Change column names.

In [None]:
crimes = crimes.toDF('ID','Case_Number','Date','Block','IUCR','Primary_Type','Description','Location_Description','Arrest',
             'Domestic','Beat','District','Ward','Community_Area','FBI_Code','X_Coordinate','Y_Coordinate','Year',
             'Updated_On','Latitude','Longitude','Location','Historical_Wards_2003-2015','Zip_Codes',
             'Community_Areas','Census_Tracts','Wards','Boundaries_ZIP_Codes','Police_Districts','Police_Beats')



### Dropping extra columns I do not need

In [None]:
crimes = crimes.drop('IUCR','Ward','FBI_Code','Updated_On','Location_Description','Historical_Wards_2003-2015','Zip_Codes',
                            'Community_Areas','Census_Tracts','Wards','Boundaries_-_ZIP_Codes','Police_Beats','Beat')

print(crimes.columns)

['ID', 'Case_Number', 'Date', 'Block', 'Primary_Type', 'Description', 'Arrest', 'Domestic', 'District', 'Community_Area', 'X_Coordinate', 'Y_Coordinate', 'Year', 'Latitude', 'Longitude', 'Location', 'Boundaries_ZIP_Codes', 'Police_Districts']

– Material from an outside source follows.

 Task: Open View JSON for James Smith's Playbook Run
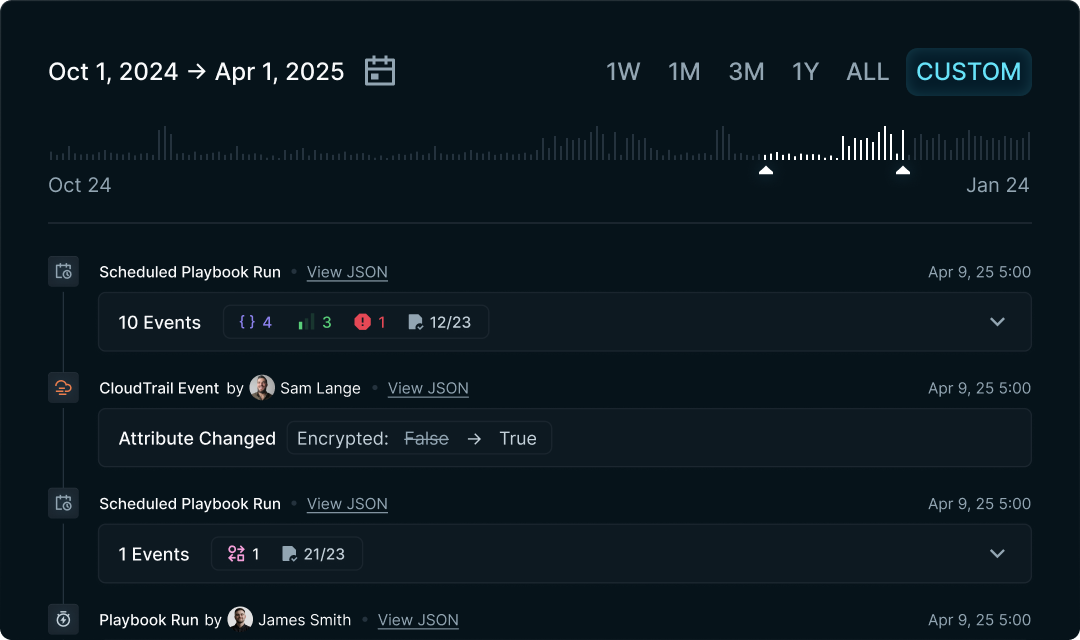[x=418, y=620]
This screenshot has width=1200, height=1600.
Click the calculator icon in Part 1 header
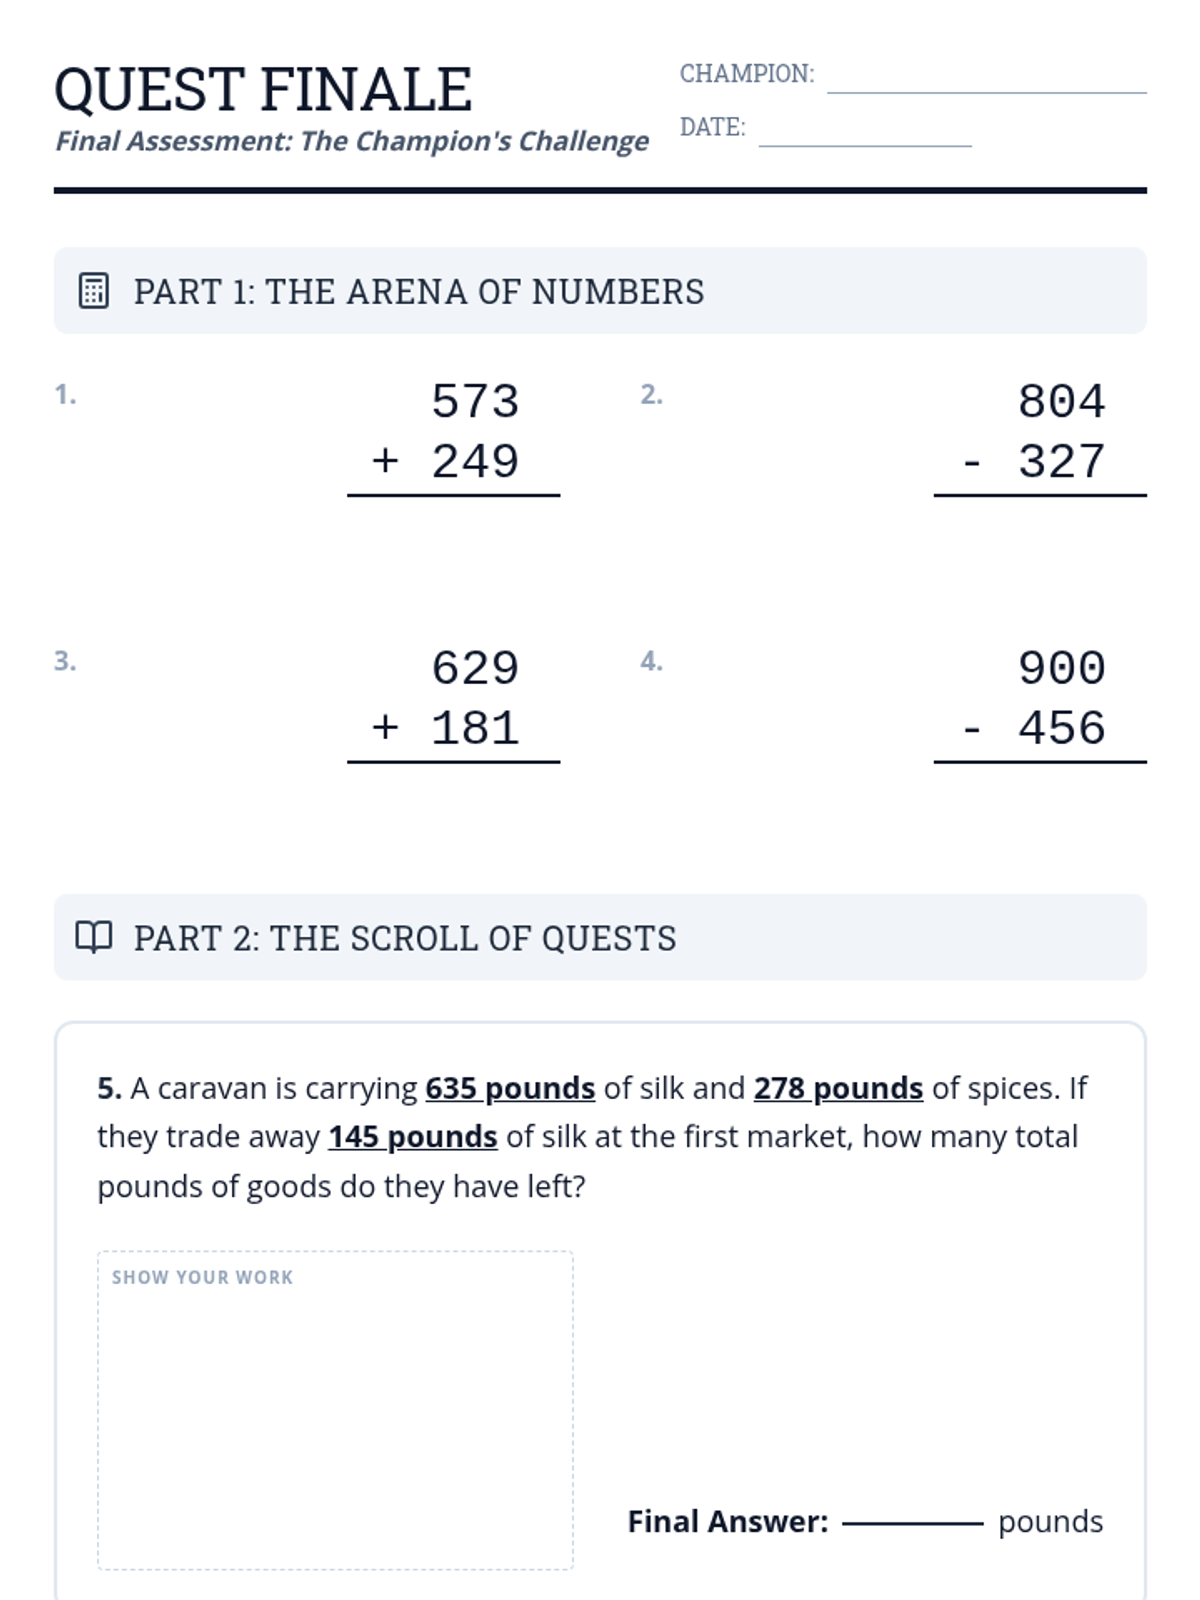coord(93,291)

### Changing the column names to lower case

In [None]:
for col in crimes.columns:
    crimes = crimes.withColumnRenamed(col, col.lower())
print(crimes.columns)

['id', 'case_number', 'date', 'block', 'primary_type', 'description', 'arrest', 'domestic', 'district', 'community_area', 'x_coordinate', 'y_coordinate', 'year', 'latitude', 'longitude', 'location', 'boundaries_zip_codes', 'police_districts']


### Renaming columns in dataframe 

In the below code chunk, we are renaming a column in the dataset

In [None]:
crimes = crimes.withColumnRenamed("primary_type", "crime_type")
print(crimes.columns)

['id', 'case_number', 'date', 'block', 'crime_type', 'description', 'arrest', 'domestic', 'district', 'community_area', 'x_coordinate', 'y_coordinate', 'year', 'latitude', 'longitude', 'location', 'boundaries_zip_codes', 'police_districts']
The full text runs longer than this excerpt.